Italie : la France va livrer 10 ex-membres des "Brigades rouges", "trahison innommable" de Macron selon leur avocate

Italie : la France va livrer 10 ex-membres des "Brigades rouges", "trahison innommable" de Macron selon leur avocate
Emmanuel Macron applique la "Doctrine Mitterrand", qui consiste à accorder l'asile sauf en cas de crimes de sang

publié le mercredi 28 avril 2021 à 12h35

Selon l'Elysée, les demandes d'extraditions de ces brigadistes ont été validées par le chef de l'Etat en personne.

Le Premier ministre italien Mario Draghi a exprimé sa "satisfaction face à la décision de la France de lancer les procédures judiciaires demandées par l'Italie" concernant des ex-membres des Brigades rouges.

La défense dénonce une "mini-rafle"

[Enregistrements conservés]
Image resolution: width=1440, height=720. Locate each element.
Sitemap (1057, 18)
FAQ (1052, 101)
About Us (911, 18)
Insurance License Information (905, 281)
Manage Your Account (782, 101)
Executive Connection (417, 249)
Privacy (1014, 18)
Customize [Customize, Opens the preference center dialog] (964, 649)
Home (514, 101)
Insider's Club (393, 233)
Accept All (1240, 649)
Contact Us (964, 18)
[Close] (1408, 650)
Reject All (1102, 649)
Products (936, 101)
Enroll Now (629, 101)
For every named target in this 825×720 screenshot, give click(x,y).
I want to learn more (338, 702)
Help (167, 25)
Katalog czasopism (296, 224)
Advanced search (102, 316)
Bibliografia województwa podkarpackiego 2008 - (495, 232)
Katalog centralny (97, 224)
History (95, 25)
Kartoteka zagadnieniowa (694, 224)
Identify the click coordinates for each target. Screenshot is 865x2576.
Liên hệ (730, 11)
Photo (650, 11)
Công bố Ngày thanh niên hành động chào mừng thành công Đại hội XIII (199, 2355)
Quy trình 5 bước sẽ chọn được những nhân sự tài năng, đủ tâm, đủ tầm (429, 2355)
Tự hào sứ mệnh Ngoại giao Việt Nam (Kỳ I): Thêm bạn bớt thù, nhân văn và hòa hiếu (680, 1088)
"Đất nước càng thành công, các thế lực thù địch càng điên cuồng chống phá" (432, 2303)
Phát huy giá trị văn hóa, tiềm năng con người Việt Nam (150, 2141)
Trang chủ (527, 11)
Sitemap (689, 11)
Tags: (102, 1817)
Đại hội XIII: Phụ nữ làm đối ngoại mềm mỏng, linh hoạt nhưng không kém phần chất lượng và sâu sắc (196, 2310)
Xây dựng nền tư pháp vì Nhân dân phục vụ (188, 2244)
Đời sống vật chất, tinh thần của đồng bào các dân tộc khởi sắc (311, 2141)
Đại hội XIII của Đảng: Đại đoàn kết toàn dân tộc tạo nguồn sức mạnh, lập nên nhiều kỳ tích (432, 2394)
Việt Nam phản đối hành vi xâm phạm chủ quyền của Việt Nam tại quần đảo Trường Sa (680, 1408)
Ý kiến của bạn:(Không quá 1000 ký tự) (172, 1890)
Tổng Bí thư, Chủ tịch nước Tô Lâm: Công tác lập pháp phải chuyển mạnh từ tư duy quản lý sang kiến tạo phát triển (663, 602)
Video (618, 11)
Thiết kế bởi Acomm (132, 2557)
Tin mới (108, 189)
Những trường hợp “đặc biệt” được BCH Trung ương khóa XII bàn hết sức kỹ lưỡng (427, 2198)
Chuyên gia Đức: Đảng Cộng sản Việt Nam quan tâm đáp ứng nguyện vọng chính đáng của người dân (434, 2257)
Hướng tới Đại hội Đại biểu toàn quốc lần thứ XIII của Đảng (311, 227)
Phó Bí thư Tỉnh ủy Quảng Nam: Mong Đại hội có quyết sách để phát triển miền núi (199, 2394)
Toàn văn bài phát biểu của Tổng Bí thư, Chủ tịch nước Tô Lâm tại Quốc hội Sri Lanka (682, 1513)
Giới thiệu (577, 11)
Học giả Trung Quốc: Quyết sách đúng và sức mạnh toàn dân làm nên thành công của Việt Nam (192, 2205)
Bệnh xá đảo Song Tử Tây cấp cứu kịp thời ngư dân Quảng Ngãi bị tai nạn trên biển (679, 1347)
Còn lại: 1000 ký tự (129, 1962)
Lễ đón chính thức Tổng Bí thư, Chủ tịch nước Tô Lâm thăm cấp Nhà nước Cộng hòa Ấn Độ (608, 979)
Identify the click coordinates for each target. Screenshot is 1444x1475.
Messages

▶ **Consignes**
1. Répondez aux questions suivantes à partir de l'article sur l'extradition des anciens membres des Brigades rouges.
(a) En quoi consiste la « Doctrine Mitterrand » ?
(b) Selon l'Élysée, qui a validé les demandes d'extradition ?
(c) Qu'a exprimé Mario Draghi face à la décision de la France ?
2. Reprenez l'article sur l'extradition des anciens membres des Brigades rouges à la suite de sa dernière ligne et poursuivez-le.

▶ **Corrigé**
1.
(a) Elle consiste à accorder l'asile sauf en cas de crimes de sang.
(b) Le chef de l'État en personne.
(c) Sa « satisfaction face à la décision de la France de lancer les procédures judiciaires demandées par l'Italie ».

2.
Les personnes arrêtées en France, "responsables de très graves crimes de terrorisme, ont laissé une blessure qui est encore ouverte", a souligné Mario Draghi dans une courte déclaration transmise par ses services, mercredi 28 avril. "La mémoire de ces actes barbares est encore vive dans la conscience des Italiens".

L'avocate de cinq des sept anciens membres des Brigades rouges italiennes interpellés mercredi en France à la demande de Rome, a dénoncé mercredi cette opération comme une "trahison innommable de la France". "Je suis indignée et je n'ai pas les mots pour décrire cette opération qui s'apparente à une mini-rafle", a déclaré Me Irène Terrel, après l'annonce de l'arrestations de ces cinq hommes et deux femmes, condamnés en Italie pour des actes de terrorisme, notamment des assassinats, commis dans les années 1970-80.

Selon l'Elysée, la décision de transmettre à la justice française les demandes d'extraditions de ces sept anciens brigadistes et de trois autres qui n'ont pas été trouvés mercredi matin à leur domicile, "a été prise par le président" Emmanuel Macron "et s'inscrit strictement dans la 'doctrine Mitterrand'" d'accorder l'asile aux ex-brigadistes sauf pour les crimes de sang.